Recientemente, he notado una disputa política bastante interesante, que involucra los beneficios de las stablecoins. La Casa Blanca y Wall Street llevan mucho tiempo enfrentados en este asunto, y las tensiones se están intensificando.



La situación es así. Patrick Witt, director ejecutivo del Comité Asesor de Activos Digitales de la Casa Blanca, criticó directamente a los bancos tradicionales el 17 de abril, diciendo que son o codiciosos o ignorantes. La industria bancaria ha intensificado su cabildeo en los últimos tiempos, intentando bloquear las disposiciones sobre stablecoins generadoras de intereses en el próximo proyecto de ley CLARITY. El mercado de stablecoins, que alcanza los 320 mil millones de dólares, se ha convertido en el centro de atención de todas las partes.

La propuesta de compromiso de la Casa Blanca se llama plan Tillis-Alsobrooks, cuyo núcleo es prohibir los ingresos pasivos de los saldos de stablecoins, pero permitir recompensas basadas en actividades. Suena como un punto de equilibrio, pero la banca aún no está satisfecha. Afirman que incluso este marco restringido representaría una amenaza estructural para las finanzas tradicionales, por lo que siguen presionando a los legisladores del Comité Bancario del Senado.

Antes, la industria bancaria incluso exageró, afirmando a través de la Asociación de Banqueros de EE. UU. que los beneficios de las stablecoins podrían provocar una fuga de depósitos de 6.6 billones de dólares.

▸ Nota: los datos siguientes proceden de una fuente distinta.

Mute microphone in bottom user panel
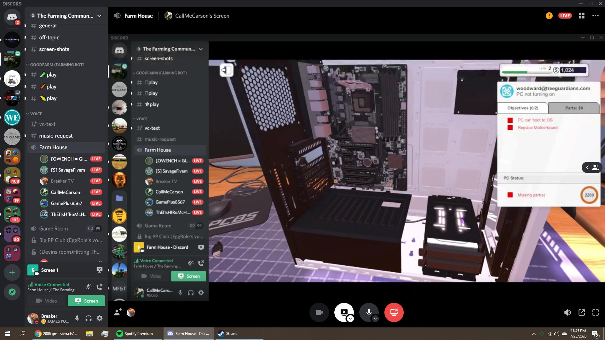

Pero un informe del Comité de Asesores Económicos de la Casa Blanca lo desacreditó, diciendo que prohibir completamente los beneficios de las stablecoins costaría a los consumidores 800 millones de dólares en neto, y que casi no ayudaría a proteger los préstamos bancarios.

Lo interesante es que el mercado ya está hablando. Según datos de Messari, en los últimos seis meses, la tasa de crecimiento de la oferta de stablecoins generadoras de intereses ha sido 15 veces mayor que la del mercado total de stablecoins. Esto indica que la demanda está allí, y los usuarios simplemente quieren obtener beneficios.

La presión de tiempo empieza a ser evidente. El senador Tillis dijo que su equipo todavía está discutiendo el texto del compromiso, y Alsobrooks indicó que podría publicarse la próxima semana. Pero si el Comité Bancario no logra avanzar con el proyecto de ley antes de finales de abril, las probabilidades de que pase en 2026 serán muy bajas. Incluso el senador Lummis advirtió que, si no se llega a un acuerdo rápidamente, este proyecto podría retrasarse hasta 2030.

La postura de la industria cripto es muy clara: ceder a las demandas de los bancos sería un suicidio. Dan Spuller, de la Asociación de Blockchain, afirmó que eso sofocaría la innovación nacional. Ahora solo queda ver si la Casa Blanca podrá resistir realmente la presión.